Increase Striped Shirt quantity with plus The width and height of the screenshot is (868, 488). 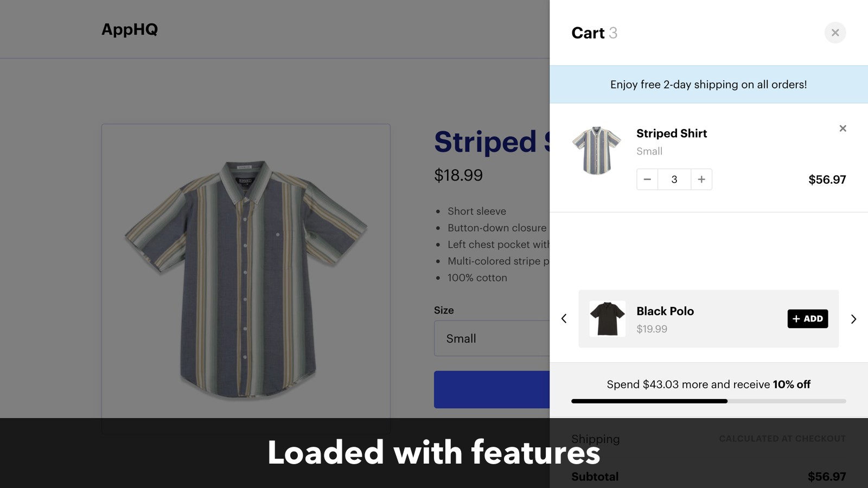(x=701, y=179)
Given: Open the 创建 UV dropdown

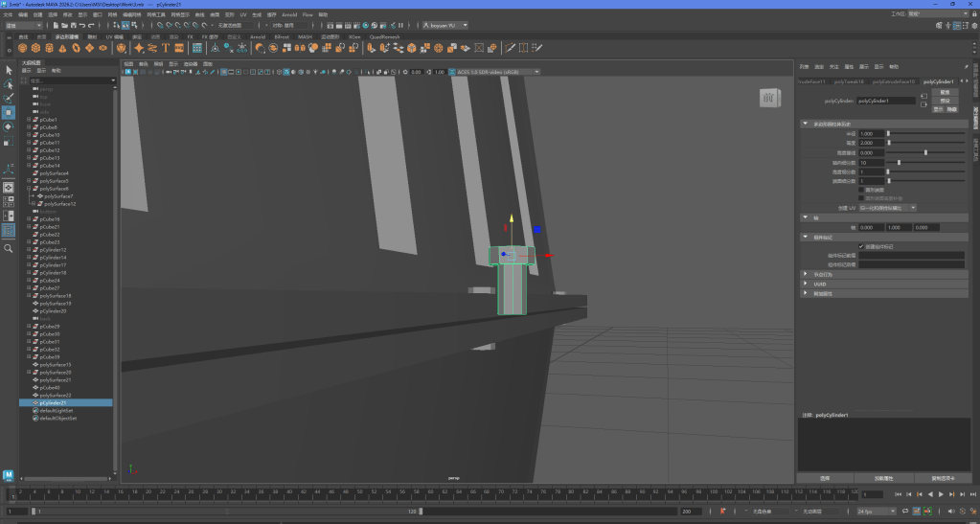Looking at the screenshot, I should (888, 207).
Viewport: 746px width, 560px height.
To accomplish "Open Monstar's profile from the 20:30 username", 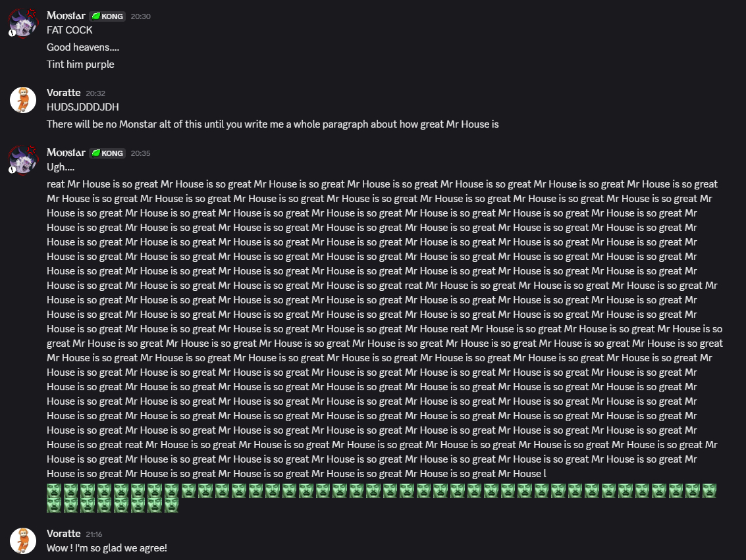I will 66,16.
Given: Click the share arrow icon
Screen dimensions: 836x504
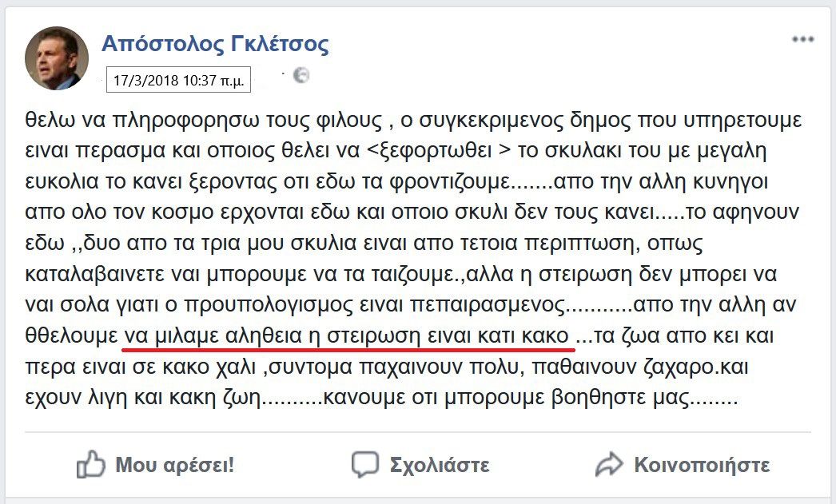Looking at the screenshot, I should point(609,465).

### Task brief
Every line from the one containing "Given: Click the share arrow icon" through the end of the entries above is to be copied exactly; pictures are to be left out.

### Answer space
Given: Click the share arrow icon
Screen dimensions: 836x504
Looking at the screenshot, I should point(609,465).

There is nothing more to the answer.